◆ REQUIRED ACTION:
Please return every line from the entries that has the string "This" in it.
SUPPLIED DATA Start Marker
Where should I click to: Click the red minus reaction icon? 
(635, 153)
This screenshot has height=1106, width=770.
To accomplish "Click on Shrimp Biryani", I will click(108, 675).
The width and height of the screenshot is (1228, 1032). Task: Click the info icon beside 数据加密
SUPPLIED DATA End Marker
SUPPLIED DATA Start Marker
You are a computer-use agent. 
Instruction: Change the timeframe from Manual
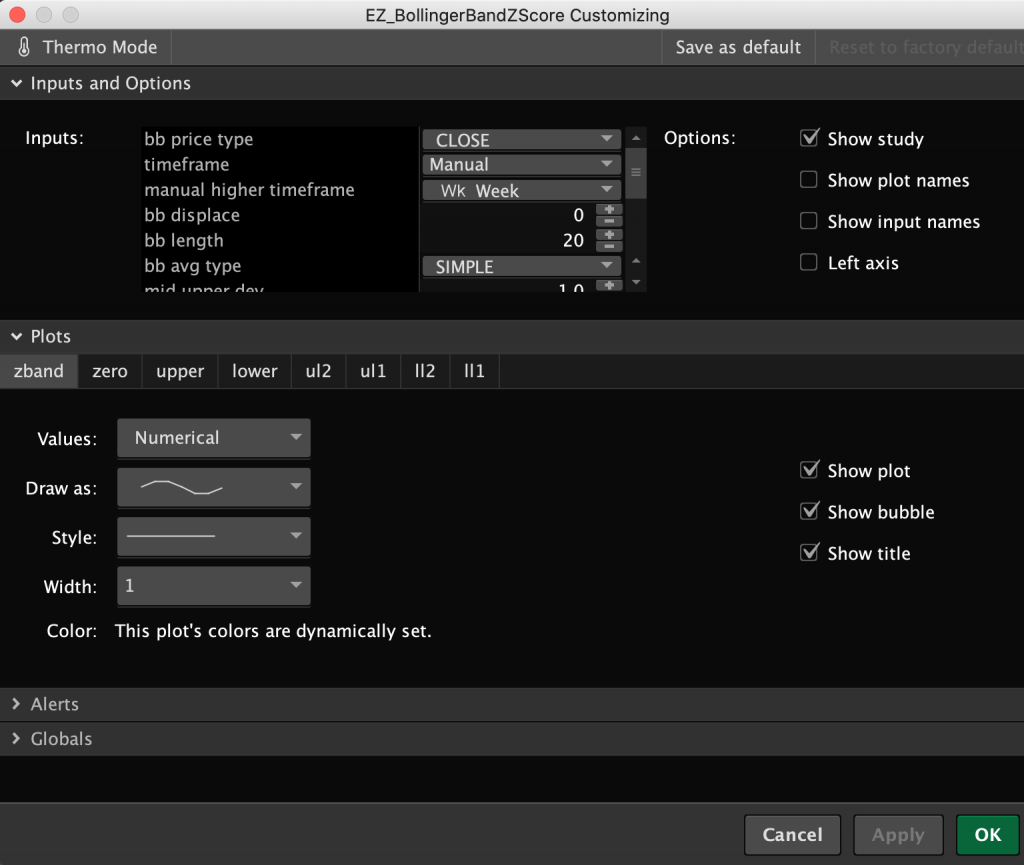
SUPPLIED DATA End Marker
SUPPLIED DATA Start Marker
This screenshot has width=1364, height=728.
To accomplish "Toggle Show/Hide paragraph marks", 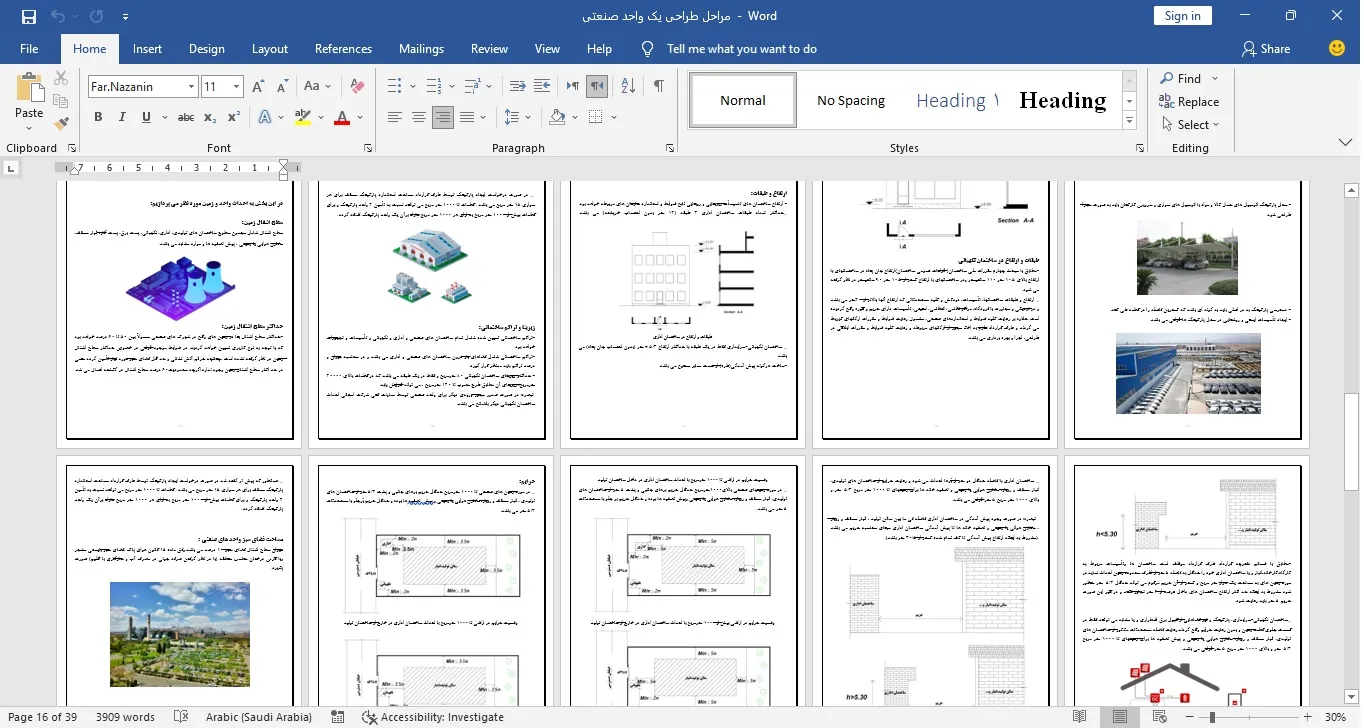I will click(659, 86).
SUPPLIED DATA End Marker
◆ OUTPUT:
This screenshot has height=1106, width=770.
This screenshot has width=1364, height=728.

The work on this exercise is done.